Saved data entries:
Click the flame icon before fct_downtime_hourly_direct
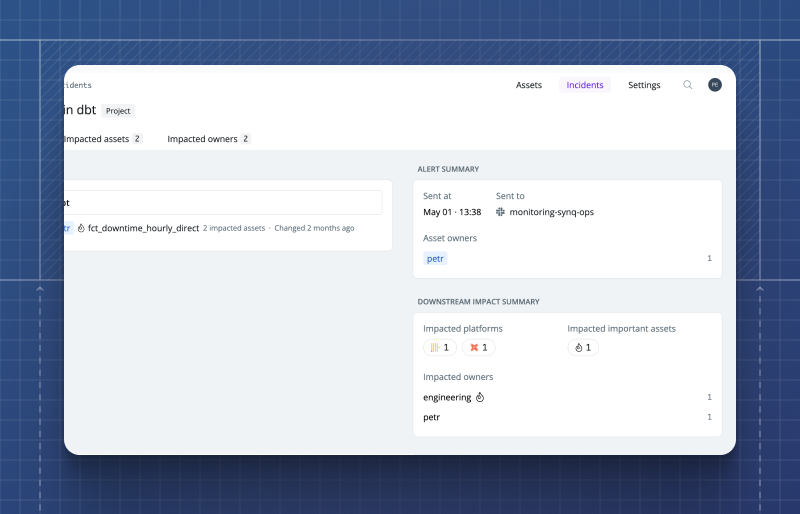Screen dimensions: 800x514 tap(81, 228)
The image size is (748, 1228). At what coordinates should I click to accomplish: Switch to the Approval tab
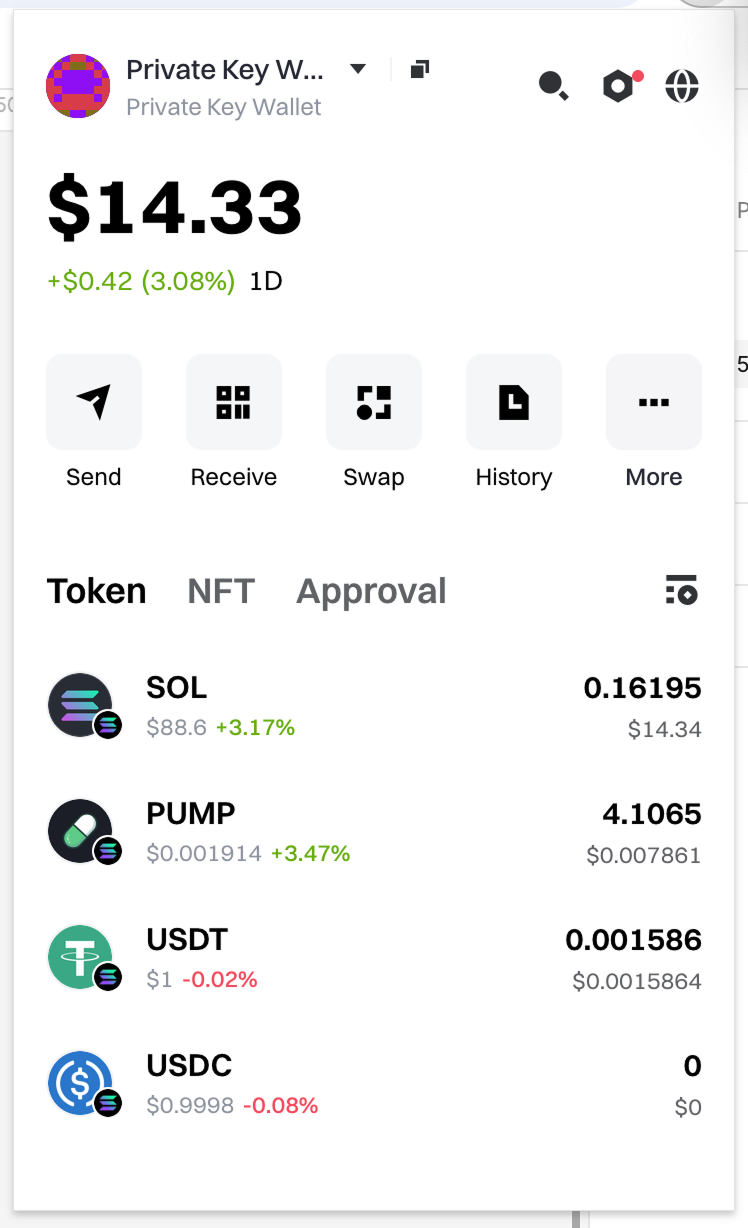pyautogui.click(x=371, y=591)
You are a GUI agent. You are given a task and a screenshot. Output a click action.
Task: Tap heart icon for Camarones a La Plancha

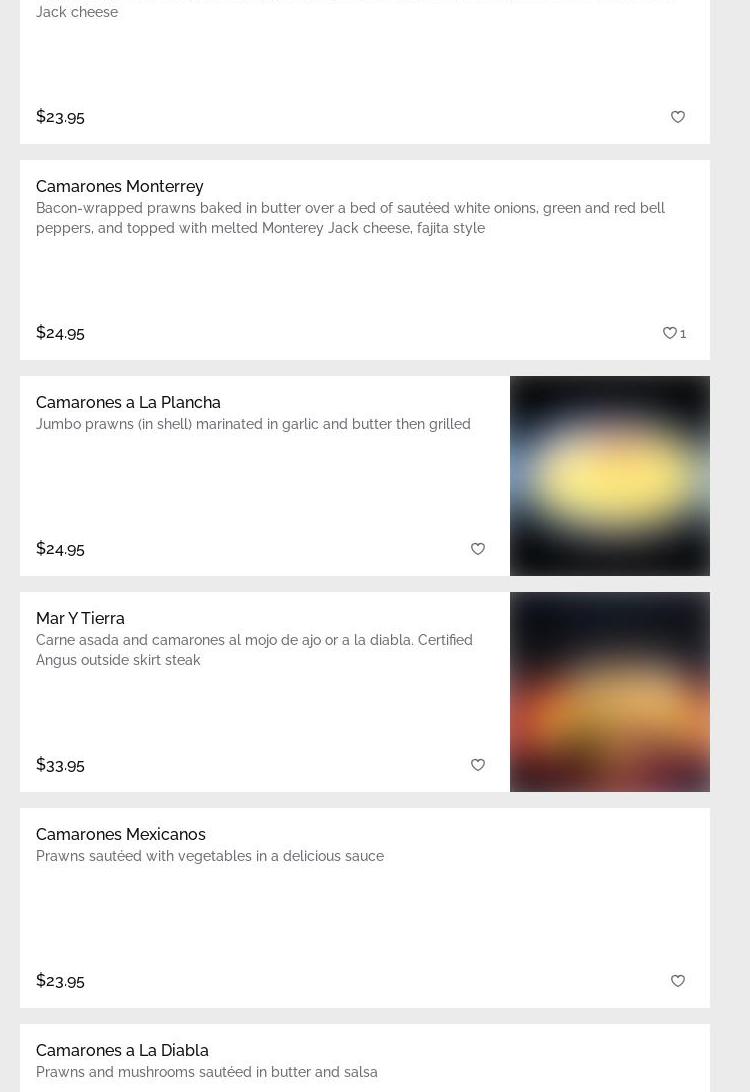tap(478, 549)
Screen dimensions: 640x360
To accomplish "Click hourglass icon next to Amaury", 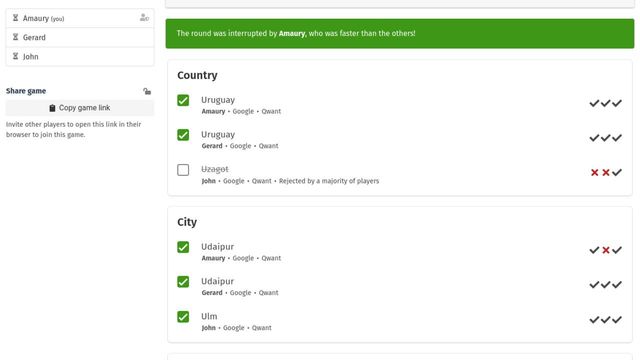I will click(16, 18).
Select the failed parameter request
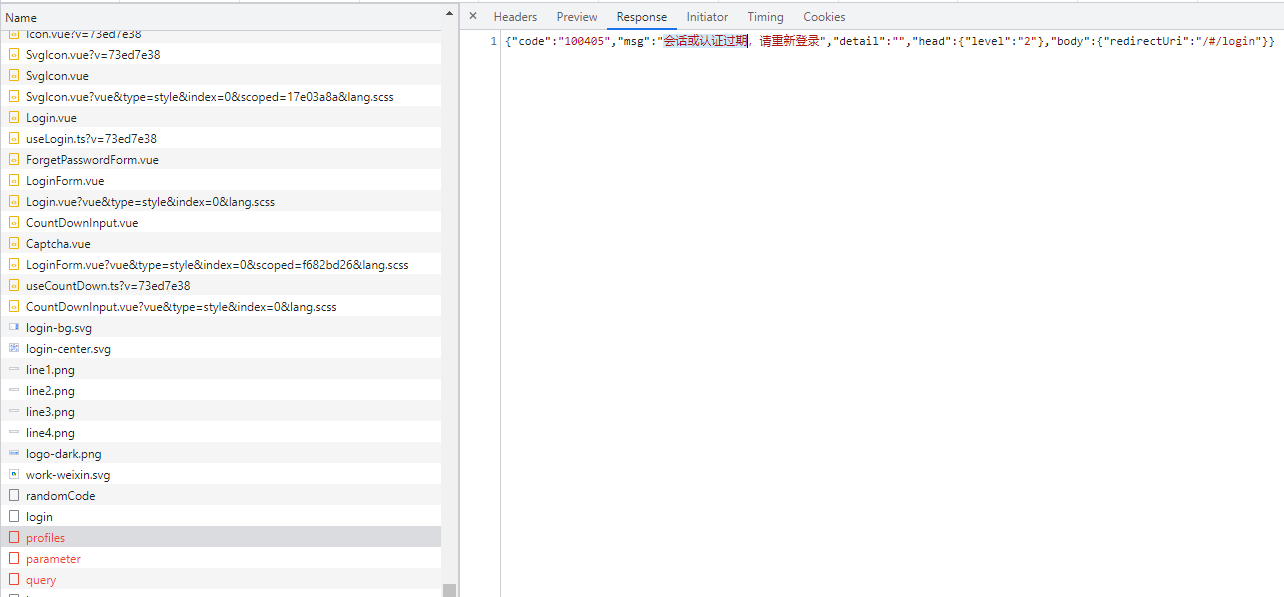 click(x=53, y=559)
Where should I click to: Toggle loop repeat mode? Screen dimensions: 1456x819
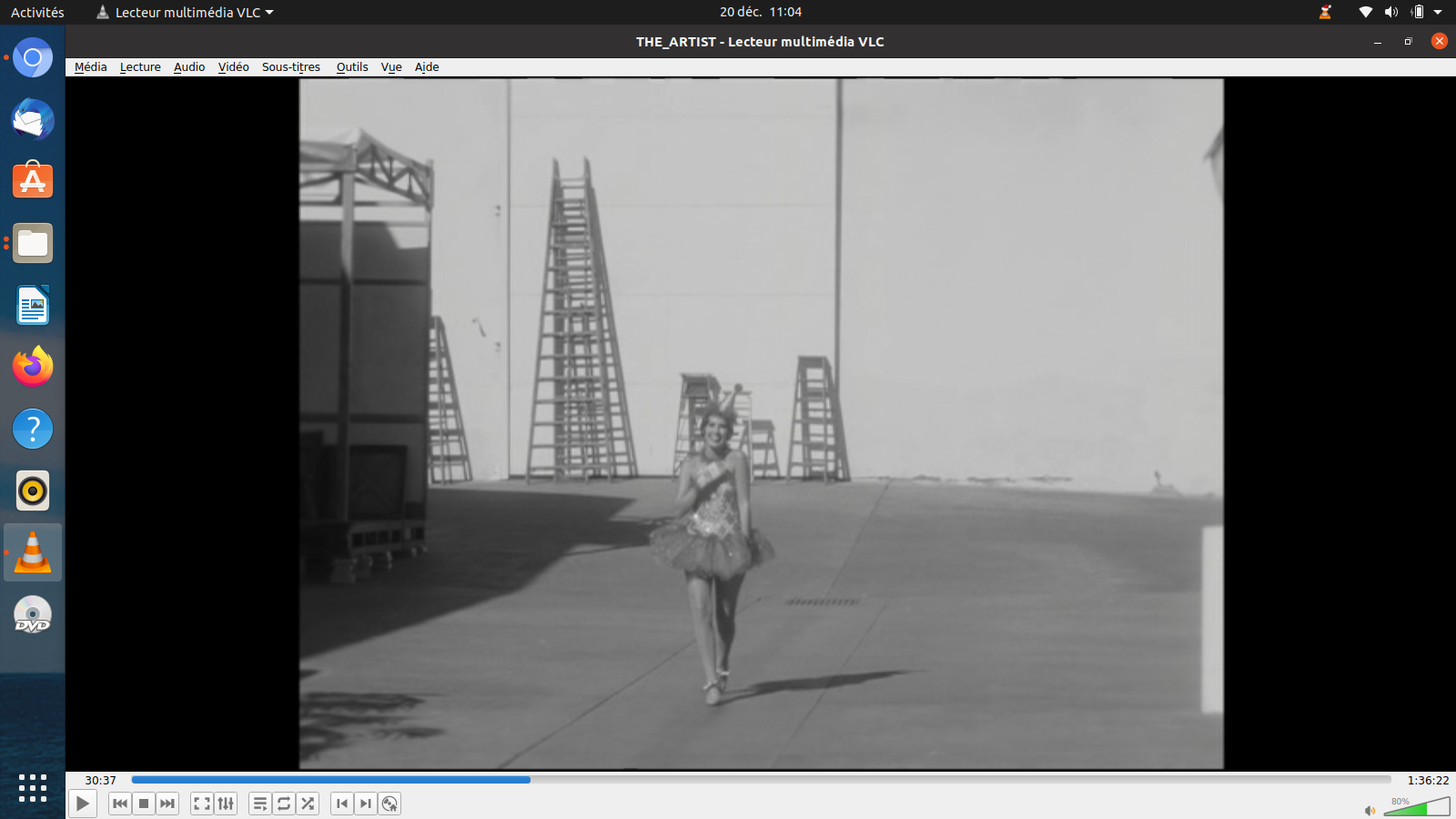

» Your assignment: Leaving out the pictures, please transcribe exactly the lines from the one that holds "Select the failed parameter request" through the last line of the entries above, both included.

» Solved problem:
Select the failed parameter request
 click(x=53, y=559)
Where should I click to: Toggle loop repeat mode? Screen dimensions: 1456x819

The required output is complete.